- _Aim of the exercise_
Restate the entries below without a single change.

[Stored items from a collection]
* * * * *

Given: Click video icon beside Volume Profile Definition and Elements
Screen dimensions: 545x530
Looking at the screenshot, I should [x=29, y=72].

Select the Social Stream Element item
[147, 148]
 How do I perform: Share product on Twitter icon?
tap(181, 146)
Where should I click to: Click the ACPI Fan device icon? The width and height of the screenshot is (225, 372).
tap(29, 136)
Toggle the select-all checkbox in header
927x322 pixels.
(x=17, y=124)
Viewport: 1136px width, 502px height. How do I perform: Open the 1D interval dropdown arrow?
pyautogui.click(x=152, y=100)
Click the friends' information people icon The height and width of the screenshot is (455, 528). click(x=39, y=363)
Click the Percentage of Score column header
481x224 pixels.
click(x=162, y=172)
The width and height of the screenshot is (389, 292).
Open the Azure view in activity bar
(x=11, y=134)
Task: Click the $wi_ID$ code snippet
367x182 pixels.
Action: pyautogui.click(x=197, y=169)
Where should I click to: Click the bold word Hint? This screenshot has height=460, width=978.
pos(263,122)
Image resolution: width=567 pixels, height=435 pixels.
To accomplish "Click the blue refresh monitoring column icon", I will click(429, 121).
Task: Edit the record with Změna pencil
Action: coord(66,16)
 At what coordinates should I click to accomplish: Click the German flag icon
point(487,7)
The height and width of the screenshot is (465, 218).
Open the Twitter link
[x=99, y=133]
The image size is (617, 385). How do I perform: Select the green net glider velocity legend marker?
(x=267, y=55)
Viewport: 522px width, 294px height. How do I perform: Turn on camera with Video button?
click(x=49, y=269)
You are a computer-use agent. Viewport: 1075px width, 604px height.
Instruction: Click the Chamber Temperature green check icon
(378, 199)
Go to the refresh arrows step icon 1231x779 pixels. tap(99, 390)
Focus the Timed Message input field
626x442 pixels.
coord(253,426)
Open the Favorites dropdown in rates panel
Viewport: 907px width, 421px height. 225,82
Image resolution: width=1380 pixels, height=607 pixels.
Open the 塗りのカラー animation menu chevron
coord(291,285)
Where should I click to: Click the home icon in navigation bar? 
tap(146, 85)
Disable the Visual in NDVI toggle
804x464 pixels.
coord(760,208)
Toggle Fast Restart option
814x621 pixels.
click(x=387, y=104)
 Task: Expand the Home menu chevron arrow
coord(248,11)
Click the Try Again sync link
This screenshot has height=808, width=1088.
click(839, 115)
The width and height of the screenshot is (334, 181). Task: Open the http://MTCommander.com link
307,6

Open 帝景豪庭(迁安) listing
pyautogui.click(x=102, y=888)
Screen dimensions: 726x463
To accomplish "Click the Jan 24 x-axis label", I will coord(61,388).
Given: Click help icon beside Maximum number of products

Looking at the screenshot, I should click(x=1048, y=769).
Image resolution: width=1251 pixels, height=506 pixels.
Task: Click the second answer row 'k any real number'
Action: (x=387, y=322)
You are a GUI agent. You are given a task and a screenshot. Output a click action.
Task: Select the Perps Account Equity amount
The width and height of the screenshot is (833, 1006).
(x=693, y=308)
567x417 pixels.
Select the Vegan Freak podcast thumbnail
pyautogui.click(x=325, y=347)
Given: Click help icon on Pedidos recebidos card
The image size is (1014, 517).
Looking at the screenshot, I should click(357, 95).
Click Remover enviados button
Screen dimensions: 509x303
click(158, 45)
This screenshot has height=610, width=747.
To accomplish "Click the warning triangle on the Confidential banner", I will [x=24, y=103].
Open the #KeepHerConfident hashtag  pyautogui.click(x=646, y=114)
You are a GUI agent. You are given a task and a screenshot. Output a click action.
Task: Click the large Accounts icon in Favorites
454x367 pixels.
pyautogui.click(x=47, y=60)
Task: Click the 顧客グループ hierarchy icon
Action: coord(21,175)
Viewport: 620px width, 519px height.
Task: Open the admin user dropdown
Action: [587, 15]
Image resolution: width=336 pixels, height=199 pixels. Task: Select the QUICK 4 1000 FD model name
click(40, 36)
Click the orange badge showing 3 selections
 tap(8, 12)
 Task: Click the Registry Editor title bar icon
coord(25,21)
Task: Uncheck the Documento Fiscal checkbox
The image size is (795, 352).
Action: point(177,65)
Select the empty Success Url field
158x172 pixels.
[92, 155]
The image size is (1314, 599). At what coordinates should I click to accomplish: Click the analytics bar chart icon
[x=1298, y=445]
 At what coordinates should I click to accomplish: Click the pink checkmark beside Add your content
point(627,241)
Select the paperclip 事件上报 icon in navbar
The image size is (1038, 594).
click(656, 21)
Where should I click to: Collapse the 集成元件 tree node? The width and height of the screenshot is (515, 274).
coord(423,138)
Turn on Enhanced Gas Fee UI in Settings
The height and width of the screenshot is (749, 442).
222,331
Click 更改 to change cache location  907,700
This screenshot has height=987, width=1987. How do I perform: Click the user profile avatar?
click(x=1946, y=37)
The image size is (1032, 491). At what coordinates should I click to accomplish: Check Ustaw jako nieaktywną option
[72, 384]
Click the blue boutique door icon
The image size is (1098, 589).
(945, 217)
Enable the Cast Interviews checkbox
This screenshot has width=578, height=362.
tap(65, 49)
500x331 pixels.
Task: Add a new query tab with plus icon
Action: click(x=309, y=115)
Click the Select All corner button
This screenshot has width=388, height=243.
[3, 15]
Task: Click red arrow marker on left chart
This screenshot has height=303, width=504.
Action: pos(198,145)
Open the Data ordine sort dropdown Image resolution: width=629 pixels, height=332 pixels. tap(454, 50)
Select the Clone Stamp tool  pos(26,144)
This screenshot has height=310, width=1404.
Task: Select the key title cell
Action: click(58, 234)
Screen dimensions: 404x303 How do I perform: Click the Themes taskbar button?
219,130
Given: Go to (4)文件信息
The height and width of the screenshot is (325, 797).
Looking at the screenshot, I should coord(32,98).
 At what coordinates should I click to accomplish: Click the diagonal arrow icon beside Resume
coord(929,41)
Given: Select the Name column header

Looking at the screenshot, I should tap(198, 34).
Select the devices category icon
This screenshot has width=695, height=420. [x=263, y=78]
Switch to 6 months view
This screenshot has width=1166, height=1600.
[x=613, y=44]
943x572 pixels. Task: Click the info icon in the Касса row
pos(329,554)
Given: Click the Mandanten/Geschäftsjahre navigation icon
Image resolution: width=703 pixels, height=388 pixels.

* * * * *

- _Written response_
Given: Click video icon beside Volume Profile Definition and Elements
Screen dimensions: 545x530
Looking at the screenshot, I should [x=29, y=72].

Select the Social Stream Element item
[147, 148]
 How do I perform: Share product on Twitter icon?
tap(181, 146)
Where should I click to: Click the ACPI Fan device icon? The width and height of the screenshot is (225, 372).
tap(29, 136)
Toggle the select-all checkbox in header
927x322 pixels.
(x=17, y=124)
Viewport: 1136px width, 502px height. How do I perform: Open the 1D interval dropdown arrow?
pyautogui.click(x=152, y=100)
Click the friends' information people icon The height and width of the screenshot is (455, 528). click(x=39, y=363)
Click the Percentage of Score column header
481x224 pixels.
click(x=162, y=172)
The width and height of the screenshot is (389, 292).
Open the Azure view in activity bar
(x=11, y=134)
Task: Click the $wi_ID$ code snippet
367x182 pixels.
Action: pyautogui.click(x=197, y=169)
Where should I click to: Click the bold word Hint? This screenshot has height=460, width=978.
pos(263,122)
Image resolution: width=567 pixels, height=435 pixels.
To accomplish "Click the blue refresh monitoring column icon", I will click(429, 121).
Task: Edit the record with Změna pencil
Action: coord(66,16)
 At what coordinates should I click to accomplish: Click the German flag icon
point(487,7)
The height and width of the screenshot is (465, 218).
Open the Twitter link
[x=99, y=133]
The image size is (617, 385). How do I perform: Select the green net glider velocity legend marker?
(x=267, y=55)
Viewport: 522px width, 294px height. How do I perform: Turn on camera with Video button?
click(x=49, y=269)
You are a computer-use agent. Viewport: 1075px width, 604px height.
Instruction: Click the Chamber Temperature green check icon
(378, 199)
Go to the refresh arrows step icon 1231x779 pixels. tap(99, 390)
Focus the Timed Message input field
626x442 pixels.
coord(253,426)
Open the Favorites dropdown in rates panel
Viewport: 907px width, 421px height. 225,82
Image resolution: width=1380 pixels, height=607 pixels.
Open the 塗りのカラー animation menu chevron
coord(291,285)
Where should I click to: Click the home icon in navigation bar? 
tap(146, 85)
Disable the Visual in NDVI toggle
804x464 pixels.
coord(760,208)
Toggle Fast Restart option
814x621 pixels.
click(x=387, y=104)
 Task: Expand the Home menu chevron arrow
coord(248,11)
Click the Try Again sync link
This screenshot has height=808, width=1088.
click(839, 115)
The width and height of the screenshot is (334, 181). Task: Open the http://MTCommander.com link
307,6

Open 帝景豪庭(迁安) listing
pyautogui.click(x=102, y=888)
Screen dimensions: 726x463
To accomplish "Click the Jan 24 x-axis label", I will coord(61,388).
Given: Click help icon beside Maximum number of products

Looking at the screenshot, I should click(x=1048, y=769).
Image resolution: width=1251 pixels, height=506 pixels.
Task: Click the second answer row 'k any real number'
Action: (x=387, y=322)
You are a GUI agent. You are given a task and a screenshot. Output a click action.
Task: Select the Perps Account Equity amount
The width and height of the screenshot is (833, 1006).
(x=693, y=308)
567x417 pixels.
Select the Vegan Freak podcast thumbnail
pyautogui.click(x=325, y=347)
Given: Click help icon on Pedidos recebidos card
The image size is (1014, 517).
Looking at the screenshot, I should click(357, 95).
Click Remover enviados button
Screen dimensions: 509x303
click(158, 45)
This screenshot has height=610, width=747.
To accomplish "Click the warning triangle on the Confidential banner", I will [x=24, y=103].
Open the #KeepHerConfident hashtag  pyautogui.click(x=646, y=114)
You are a GUI agent. You are given a task and a screenshot. Output a click action.
Task: Click the large Accounts icon in Favorites
454x367 pixels.
pyautogui.click(x=47, y=60)
Task: Click the 顧客グループ hierarchy icon
Action: coord(21,175)
Viewport: 620px width, 519px height.
Task: Open the admin user dropdown
Action: [587, 15]
Image resolution: width=336 pixels, height=199 pixels. Task: Select the QUICK 4 1000 FD model name
click(40, 36)
Click the orange badge showing 3 selections
 tap(8, 12)
 Task: Click the Registry Editor title bar icon
coord(25,21)
Task: Uncheck the Documento Fiscal checkbox
The image size is (795, 352).
Action: point(177,65)
Select the empty Success Url field
158x172 pixels.
[92, 155]
The image size is (1314, 599). At what coordinates should I click to accomplish: Click the analytics bar chart icon
[x=1298, y=445]
 At what coordinates should I click to accomplish: Click the pink checkmark beside Add your content
point(627,241)
Select the paperclip 事件上报 icon in navbar
The image size is (1038, 594).
click(656, 21)
Where should I click to: Collapse the 集成元件 tree node? The width and height of the screenshot is (515, 274).
coord(423,138)
Turn on Enhanced Gas Fee UI in Settings
The height and width of the screenshot is (749, 442).
222,331
Click 更改 to change cache location  907,700
This screenshot has height=987, width=1987. How do I perform: Click the user profile avatar?
click(x=1946, y=37)
The image size is (1032, 491). At what coordinates should I click to accomplish: Check Ustaw jako nieaktywną option
[72, 384]
Click the blue boutique door icon
The image size is (1098, 589).
(945, 217)
Enable the Cast Interviews checkbox
This screenshot has width=578, height=362.
tap(65, 49)
500x331 pixels.
Task: Add a new query tab with plus icon
Action: click(x=309, y=115)
Click the Select All corner button
This screenshot has width=388, height=243.
[3, 15]
Task: Click red arrow marker on left chart
This screenshot has height=303, width=504.
Action: pos(198,145)
Open the Data ordine sort dropdown Image resolution: width=629 pixels, height=332 pixels. tap(454, 50)
Select the Clone Stamp tool  pos(26,144)
This screenshot has height=310, width=1404.
Task: Select the key title cell
Action: click(58, 234)
Screen dimensions: 404x303 How do I perform: Click the Themes taskbar button?
219,130
Given: Go to (4)文件信息
The height and width of the screenshot is (325, 797).
Looking at the screenshot, I should coord(32,98).
 At what coordinates should I click to accomplish: Click the diagonal arrow icon beside Resume
coord(929,41)
Given: Select the Name column header

Looking at the screenshot, I should tap(198, 34).
Select the devices category icon
This screenshot has width=695, height=420. [x=263, y=78]
Switch to 6 months view
This screenshot has width=1166, height=1600.
[x=613, y=44]
943x572 pixels. Task: Click the info icon in the Касса row
pos(329,554)
Given: Click the Mandanten/Geschäftsjahre navigation icon
Image resolution: width=703 pixels, height=388 pixels.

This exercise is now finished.